Dengan tekun dan penuh perhatian, Sosrokartono membantu adiknya dalam memahami bahasa Belanda dan Melayu. Juga budaya dan adat istiadat serta pengetahuan umum, hingga ia lulus dari Europese Lagere School tahun 1892, saat usianya 15 tahun. Setelah itu ia melanjutkan pendidikan  di Hogere Burger School di Semarang.

Tentu Kartini sangat kehilangan, karena selama ini Sosrokartono sangat menyanyanginya dan sekaligus sering membantu, menolong  dan memberi nasehat  saat Kartini  menghadapi berbagai  kesulitan. Sosrokartono juga menguatkan batin dan jiwa Kartini agar tidak pernah putus asa menghadapi persoalan.

Saat berada di Semarang, untuk membiasakan diri dengan adat dan kebiasaan Belanda, oleh ayahandanya Sosrokartono diminta  tinggal pada keluarga Belanda. Walau pun secara lahir dia mencoba untuk  menyesuaikan dengan cara pergaulan barat, namun jiwanya tetap menjunjung tinggi adat – istiadat Jawa.

Hal ini diwujudkan dengan melanjutkan kegemarannya mempelajari kitab-kitab bahasa Jawa yang mengandung ajaran keagamaan dan kesusastraan termasuk cerita wayang. Selain membaca buku-buku Barat khususnya buku-buku berbahasa Belanda dan Latin.

Kegemaran membaca buku memang tidak terbatas pada buku-buku berbahasa Belanda dan Jawa saja tetapi ia juga membaca buku-buku bahasa lain termasuk bahasa Inggris. Sosrokartono bahkan mampu menghafal syair-syair Virgilius dalam bahasa Latin, meski pun semula  ia tidak tahu sedikit pun arti kata Latin.

Sosrokartono mudah menghafalkan syair-syair latin tersebut karena  keindahan kata-kata dan irama syairnya. Sewaktu belajar di Hogere Burger School  ia sudah menampakkan kemampuan dan bakatnya menguasai berbagai bahasa asing dengan cepat.

Kegemaran membaca ini juga dimiliki oleh Kartini sejak kecil. Hal itu tentu diketahui benar oleh Sosrokartono. Karena itu saat ia berada di Semarang, Sosrokartono kerap mengirim buku-buku kepada Kartini yang dibeli dengan menyisihkan uang sakunya.

Tidak  semua bahan bacaan dikirim kepada Kartini, tetapi ia memilih buku-buku untuk memperkaya pengetahuan, watak, kepribadian dan juga semangat dan perjuangan Kartini yang sejak  lulus dari  Europese Lagere School  Jepara,  sayapnya harus dipatahkan oleh belenggu adat feodalistik.

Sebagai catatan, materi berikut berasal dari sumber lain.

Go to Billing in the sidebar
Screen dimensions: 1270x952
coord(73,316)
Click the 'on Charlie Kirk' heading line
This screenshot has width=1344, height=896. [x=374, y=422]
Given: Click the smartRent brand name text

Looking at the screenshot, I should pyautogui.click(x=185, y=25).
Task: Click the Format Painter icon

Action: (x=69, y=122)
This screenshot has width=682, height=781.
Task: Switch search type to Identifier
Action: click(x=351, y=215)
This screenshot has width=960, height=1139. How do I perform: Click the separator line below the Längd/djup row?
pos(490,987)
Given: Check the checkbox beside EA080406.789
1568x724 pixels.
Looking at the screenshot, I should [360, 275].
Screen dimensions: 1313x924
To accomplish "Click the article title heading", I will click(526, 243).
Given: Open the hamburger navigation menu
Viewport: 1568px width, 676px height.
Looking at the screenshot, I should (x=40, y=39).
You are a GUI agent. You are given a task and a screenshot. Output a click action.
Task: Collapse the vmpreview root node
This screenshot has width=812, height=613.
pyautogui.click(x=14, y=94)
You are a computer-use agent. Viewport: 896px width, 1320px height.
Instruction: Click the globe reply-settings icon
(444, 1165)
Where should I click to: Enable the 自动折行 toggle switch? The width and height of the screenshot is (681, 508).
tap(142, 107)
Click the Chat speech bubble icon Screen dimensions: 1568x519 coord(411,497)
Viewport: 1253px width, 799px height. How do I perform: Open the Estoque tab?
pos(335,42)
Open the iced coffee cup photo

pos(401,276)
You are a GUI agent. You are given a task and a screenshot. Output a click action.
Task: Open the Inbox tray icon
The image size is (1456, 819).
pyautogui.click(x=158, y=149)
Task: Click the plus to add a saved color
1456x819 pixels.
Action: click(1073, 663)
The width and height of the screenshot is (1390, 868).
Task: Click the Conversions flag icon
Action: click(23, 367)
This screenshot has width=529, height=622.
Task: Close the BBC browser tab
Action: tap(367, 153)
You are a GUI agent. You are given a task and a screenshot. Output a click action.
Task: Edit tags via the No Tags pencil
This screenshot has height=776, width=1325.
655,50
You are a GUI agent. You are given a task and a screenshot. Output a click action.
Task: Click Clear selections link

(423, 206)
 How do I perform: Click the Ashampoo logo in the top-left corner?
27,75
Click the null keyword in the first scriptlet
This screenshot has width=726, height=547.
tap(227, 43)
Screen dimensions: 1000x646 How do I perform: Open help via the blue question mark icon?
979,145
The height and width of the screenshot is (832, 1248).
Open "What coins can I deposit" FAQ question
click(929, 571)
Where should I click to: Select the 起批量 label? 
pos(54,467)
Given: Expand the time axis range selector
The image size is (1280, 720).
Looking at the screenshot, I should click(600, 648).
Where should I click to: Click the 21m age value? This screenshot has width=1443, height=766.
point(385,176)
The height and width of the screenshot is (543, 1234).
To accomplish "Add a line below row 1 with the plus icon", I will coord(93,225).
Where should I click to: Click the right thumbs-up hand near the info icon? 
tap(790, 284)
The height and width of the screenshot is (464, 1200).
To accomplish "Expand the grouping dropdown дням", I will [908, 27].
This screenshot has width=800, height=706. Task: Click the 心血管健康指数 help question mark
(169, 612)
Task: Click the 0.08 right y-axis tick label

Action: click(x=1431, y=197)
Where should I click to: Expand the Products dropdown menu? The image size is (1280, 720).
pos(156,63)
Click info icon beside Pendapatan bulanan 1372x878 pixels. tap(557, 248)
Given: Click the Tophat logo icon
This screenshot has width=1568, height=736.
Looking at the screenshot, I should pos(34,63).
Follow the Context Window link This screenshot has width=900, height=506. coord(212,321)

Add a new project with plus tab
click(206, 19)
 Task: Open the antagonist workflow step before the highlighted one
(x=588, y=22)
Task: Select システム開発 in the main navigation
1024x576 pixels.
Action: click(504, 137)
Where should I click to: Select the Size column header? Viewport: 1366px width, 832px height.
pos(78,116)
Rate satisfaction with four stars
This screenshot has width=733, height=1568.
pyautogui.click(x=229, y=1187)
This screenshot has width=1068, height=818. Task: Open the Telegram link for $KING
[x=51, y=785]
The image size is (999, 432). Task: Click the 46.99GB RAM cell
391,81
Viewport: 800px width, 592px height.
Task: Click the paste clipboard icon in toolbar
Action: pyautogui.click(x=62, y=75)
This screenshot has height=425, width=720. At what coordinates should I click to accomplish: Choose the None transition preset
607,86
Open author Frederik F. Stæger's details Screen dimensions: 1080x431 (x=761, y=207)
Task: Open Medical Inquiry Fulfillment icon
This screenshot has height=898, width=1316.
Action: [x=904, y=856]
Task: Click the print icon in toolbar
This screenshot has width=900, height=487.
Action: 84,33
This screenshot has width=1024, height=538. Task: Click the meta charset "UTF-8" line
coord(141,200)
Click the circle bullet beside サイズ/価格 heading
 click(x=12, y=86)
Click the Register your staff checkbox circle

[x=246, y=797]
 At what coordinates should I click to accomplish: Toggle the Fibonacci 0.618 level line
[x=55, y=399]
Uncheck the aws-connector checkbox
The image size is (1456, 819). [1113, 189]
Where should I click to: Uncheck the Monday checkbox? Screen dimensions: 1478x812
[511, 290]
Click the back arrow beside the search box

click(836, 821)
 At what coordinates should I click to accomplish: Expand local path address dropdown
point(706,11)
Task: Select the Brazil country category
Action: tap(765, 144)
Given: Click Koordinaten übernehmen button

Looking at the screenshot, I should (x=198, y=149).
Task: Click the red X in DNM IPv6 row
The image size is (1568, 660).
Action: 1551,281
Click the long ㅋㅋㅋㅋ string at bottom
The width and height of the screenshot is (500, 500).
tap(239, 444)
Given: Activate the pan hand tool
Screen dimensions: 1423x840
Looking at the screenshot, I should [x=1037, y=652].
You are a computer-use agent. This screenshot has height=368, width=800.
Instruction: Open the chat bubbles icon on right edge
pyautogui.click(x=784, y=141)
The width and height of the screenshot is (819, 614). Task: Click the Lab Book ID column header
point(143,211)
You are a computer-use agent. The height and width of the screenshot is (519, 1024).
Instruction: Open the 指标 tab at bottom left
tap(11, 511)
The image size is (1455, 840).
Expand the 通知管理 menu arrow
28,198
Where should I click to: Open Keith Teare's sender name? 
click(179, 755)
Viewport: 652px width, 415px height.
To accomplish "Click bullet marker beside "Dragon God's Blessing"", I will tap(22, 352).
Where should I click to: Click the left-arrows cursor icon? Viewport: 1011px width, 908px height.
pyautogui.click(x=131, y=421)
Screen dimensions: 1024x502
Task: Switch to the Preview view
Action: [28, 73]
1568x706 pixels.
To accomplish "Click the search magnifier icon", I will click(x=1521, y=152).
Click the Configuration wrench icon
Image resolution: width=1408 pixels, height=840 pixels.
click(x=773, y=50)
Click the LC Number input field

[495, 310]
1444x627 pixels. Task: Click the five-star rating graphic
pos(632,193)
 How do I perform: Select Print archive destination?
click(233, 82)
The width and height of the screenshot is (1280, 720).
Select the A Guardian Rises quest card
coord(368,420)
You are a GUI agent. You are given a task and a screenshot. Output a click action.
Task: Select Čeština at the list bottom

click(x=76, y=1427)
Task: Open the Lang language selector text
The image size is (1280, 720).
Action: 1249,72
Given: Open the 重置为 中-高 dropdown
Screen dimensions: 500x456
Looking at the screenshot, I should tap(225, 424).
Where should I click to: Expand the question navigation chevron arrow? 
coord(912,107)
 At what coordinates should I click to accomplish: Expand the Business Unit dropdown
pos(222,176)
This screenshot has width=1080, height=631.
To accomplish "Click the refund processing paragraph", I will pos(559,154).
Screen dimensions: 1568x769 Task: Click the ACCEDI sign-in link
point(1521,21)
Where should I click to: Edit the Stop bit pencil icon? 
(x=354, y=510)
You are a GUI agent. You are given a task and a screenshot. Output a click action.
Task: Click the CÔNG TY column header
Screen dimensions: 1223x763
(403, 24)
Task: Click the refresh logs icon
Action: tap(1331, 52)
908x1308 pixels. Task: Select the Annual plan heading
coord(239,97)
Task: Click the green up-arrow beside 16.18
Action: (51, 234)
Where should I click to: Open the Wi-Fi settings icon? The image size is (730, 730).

Ia harus  dimasukan  ke sangkar pingitan, setelah    usahanya  memohon kepada ayahandanya untuk bisa mengikuti jejak  Sosrokartono sekolah di Hogere Burger School   tidak membuahkan hasil. Karena itu saat usianya 12,5 tahun Kartini dengan berurai airmata masuk dalam adat pingitan.

Sebagai seorang kakak yang sangat dekat, Sosrokartono tentu tahu kondisi batin dan penderitaan jiwa  Kartini. Kobaran semangat untuk melanjutkan sekolah seperti kakaknya, harus dipadamkan oleh kesetiaan ayahandanya kepada adat Jawa. Baik ayahandanya maupun Sosrokartono tahu betapa luka batin Kartini sangat dalam.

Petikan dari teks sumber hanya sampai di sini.